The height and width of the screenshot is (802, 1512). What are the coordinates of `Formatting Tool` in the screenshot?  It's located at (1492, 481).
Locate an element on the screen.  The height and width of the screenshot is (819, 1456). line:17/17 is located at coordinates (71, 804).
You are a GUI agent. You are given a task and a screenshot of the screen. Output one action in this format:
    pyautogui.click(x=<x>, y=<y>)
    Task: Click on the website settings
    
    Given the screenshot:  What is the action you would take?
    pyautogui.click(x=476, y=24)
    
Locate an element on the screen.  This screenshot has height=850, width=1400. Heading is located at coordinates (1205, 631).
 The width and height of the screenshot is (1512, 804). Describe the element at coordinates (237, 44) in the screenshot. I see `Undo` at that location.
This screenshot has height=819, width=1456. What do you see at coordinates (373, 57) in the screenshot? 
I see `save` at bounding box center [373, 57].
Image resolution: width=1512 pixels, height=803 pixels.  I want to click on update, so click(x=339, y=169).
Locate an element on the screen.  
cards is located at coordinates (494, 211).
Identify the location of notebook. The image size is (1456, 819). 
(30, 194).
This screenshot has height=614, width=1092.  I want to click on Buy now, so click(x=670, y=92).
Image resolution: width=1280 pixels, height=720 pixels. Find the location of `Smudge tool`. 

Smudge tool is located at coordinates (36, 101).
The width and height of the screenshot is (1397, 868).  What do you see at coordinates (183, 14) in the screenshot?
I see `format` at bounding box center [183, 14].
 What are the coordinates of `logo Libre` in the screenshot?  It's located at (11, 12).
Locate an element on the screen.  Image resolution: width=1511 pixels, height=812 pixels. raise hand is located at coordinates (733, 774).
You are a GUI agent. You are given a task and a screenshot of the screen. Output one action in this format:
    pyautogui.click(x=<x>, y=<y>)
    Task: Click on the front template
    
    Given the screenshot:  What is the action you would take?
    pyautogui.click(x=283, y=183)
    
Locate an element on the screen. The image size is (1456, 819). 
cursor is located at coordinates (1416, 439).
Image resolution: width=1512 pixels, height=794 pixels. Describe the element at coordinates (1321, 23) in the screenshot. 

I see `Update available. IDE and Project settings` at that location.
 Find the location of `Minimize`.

WHAT THE TASK ASKS
Lay out the data above between the lines holding "This screenshot has height=819, width=1456." and "cards is located at coordinates (494, 211).", inclusive, as a two-column CSV with the headers input and output. Put each text under input and its answer under output, each in one quoted field with line breaks turned into spaces.

PROBLEM SOLUTION
input,output
"This screenshot has height=819, width=1456. What do you see at coordinates (373, 57) in the screenshot?","I see `save` at bounding box center [373, 57]."
"Image resolution: width=1512 pixels, height=803 pixels.","I want to click on update, so click(x=339, y=169)."
"Locate an element on the screen.","cards is located at coordinates (494, 211)."